====== Record excerpts
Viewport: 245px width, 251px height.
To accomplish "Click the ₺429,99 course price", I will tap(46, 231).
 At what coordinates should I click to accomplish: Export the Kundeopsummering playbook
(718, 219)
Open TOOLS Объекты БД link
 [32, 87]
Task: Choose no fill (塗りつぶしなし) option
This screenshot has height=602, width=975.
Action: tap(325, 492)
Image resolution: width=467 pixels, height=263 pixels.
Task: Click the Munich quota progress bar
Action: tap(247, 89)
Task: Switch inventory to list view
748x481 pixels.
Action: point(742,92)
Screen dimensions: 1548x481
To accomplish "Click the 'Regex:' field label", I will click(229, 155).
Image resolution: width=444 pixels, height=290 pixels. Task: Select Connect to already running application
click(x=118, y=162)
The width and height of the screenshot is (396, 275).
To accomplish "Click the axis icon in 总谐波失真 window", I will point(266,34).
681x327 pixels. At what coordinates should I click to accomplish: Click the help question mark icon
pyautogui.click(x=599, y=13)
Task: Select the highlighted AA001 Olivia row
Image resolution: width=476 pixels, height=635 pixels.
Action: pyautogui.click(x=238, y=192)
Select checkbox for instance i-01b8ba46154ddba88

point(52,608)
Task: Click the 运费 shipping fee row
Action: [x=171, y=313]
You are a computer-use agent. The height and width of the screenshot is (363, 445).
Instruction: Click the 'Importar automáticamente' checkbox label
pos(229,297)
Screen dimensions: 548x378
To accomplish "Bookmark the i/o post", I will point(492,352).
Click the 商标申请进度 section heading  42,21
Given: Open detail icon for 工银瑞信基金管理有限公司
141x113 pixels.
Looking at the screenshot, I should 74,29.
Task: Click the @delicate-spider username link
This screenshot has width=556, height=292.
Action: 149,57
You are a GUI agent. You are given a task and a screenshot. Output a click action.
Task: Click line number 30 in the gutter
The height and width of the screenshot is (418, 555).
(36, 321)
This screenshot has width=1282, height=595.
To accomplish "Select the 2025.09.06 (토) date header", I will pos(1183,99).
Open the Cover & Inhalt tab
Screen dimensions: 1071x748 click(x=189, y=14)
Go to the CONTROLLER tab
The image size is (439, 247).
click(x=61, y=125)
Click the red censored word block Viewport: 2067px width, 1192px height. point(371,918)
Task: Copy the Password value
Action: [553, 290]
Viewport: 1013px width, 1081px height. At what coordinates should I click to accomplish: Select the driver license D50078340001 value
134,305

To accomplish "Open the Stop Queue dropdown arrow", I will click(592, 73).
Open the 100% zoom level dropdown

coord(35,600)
============
#### Assignment
Copy out every line of the listing where the word "agent" occurs.

#### Solution below
You are a computer-use agent. The height and width of the screenshot is (363, 445).
You are a GUI agent. You are given a task and a screenshot. Output a click action.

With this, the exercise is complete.